NOT JUST ANOTHER LEGAL JOB
NYU Law grads in senior compliance jobs emphasize how much more the chief compliance officer is involved now in running the business day to day than in past decades. “This kind of job is attractive for people who want a blend of legal and operational,” says Lauren Steinfeld ’92, senior adviser for privacy and compliance at the University of Pennsylvania.
Tim Lindon ’80, for instance, is chief compliance officer and vice president for brand integrity at tobacco maker Philip Morris International (PMI). Based in Geneva, he manages a staff of 40 and reports to the audit committee of the company’s board.
Lindon says his job requires him to be a combination of legal counselor, risk manager, and organizational psychologist.
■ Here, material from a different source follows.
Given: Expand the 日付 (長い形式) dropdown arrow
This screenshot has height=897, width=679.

The latter part, he says, comes from working constantly to stay on top of every aspect of his company’s business and to find what he calls its “stress points”—areas or situations in which individuals are most likely to succumb to temptation or poor judgment. (In general, he says, those tend to be jobs far away from corporate headquarters or those that have been occupied by one person for a long time.)
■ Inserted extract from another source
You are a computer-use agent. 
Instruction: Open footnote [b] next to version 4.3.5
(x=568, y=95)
One recent responsibility was vetting companies PMI had targeted for acquisition in Indonesia and the Philippines. Business practices, laws, and customs are much different in those countries than in the United States. Lindon had to make sure that nothing the target companies had done in their previous usual course of business could turn out to be a violation of, for instance, the FCPA. That meant learning the target companies from the ground up—not only their operations but also their history and culture, which was not entirely what he had expected when moving from PMI’s general counsel office to being its chief compliance officer. “I thought this was another legal job, and that’s what surprised me,” he says.
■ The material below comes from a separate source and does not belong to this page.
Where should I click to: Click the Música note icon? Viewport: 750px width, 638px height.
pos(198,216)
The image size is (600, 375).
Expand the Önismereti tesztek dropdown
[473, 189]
At a January Milbank Tweed forum on compliance, “Suddenly Sexy: How Compliance Went from Ho-Hum to Hot,” panelists such as Goldman Sachs’s Buddy Donohue and Pamela Root ’80, managing director of Citigroup Global Markets, echoed that sentiment, emphasizing that compliance practitioners need to know not only the law but also the day-to-day operations of their business. The role is more hands-on than that of the traditional general counsel, stressed Root. Effective compliance officers need to know what employees are doing before it becomes a regulatory problem and to help them get back in line as necessary. That means a lot of face time with and understanding of a business’s people, not just its org chart.
Above all, the compliance officers seemed to say, this requires not just a different kind of practical training, but a difference in attitude as well. “Don’t go into compliance if you don’t want to get your hands dirty,” said Root. “You’ve got to be in the trenches.”
—Peter Carbonara is a NYC-area freelance writer whose work has appeared in Fortune, Businessweek, and The American Lawyer.